Aside from the changing genes, the genetic markers that act as signposts can get mixed up and rearranged in different populations, according to the authors. In fact, basic evolutionary theory predicts it.
Homo sapiens appeared in Africa approximately 300,000 to 200,000 years ago and left in small bursts of migration. Africans harbor much more genetic diversity than any other human population.
Every time a small band of humans left Africa, they carried only a small fraction of that diversity with them, and the populations that come from those migrants tend to have bigger chunks of the genome linked together.
A marker that accurately identified a gene that increased the risk of heart disease in Europeans might be miles away, genomically speaking, from that same gene in other populations, making the marker meaningless.
Tishkoff stresses that ignoring genomic diversity means that right now, precision medicine is worse, in some cases, for populations of non-European descent.

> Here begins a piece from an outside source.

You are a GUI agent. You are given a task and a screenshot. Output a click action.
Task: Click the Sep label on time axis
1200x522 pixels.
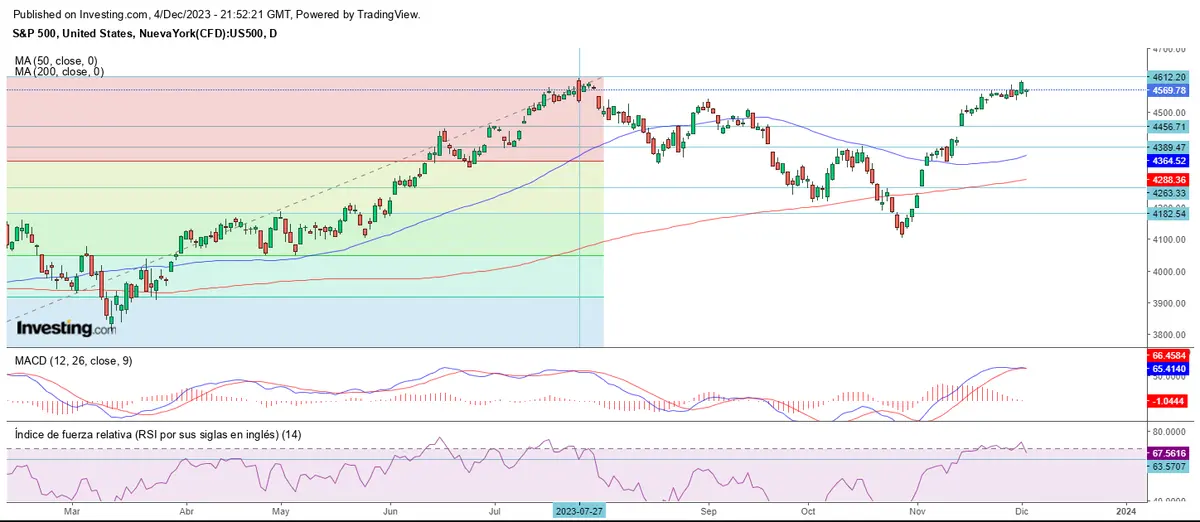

Alice Popejoy, a postdoctoral geneticist at Stanford University agrees, though she emphasizes that the genetics of health disparities is only a small part of the problem because “environment matters and widespread systemic and structural racism that exacerbates environmental effects are more important.”
“Funding agencies need to financially encourage studying ethnically diverse populations,” Tishkoff says. She added that it’s also important that researchers who collect genomic data from diverse populations make an effort to provide participants with their results.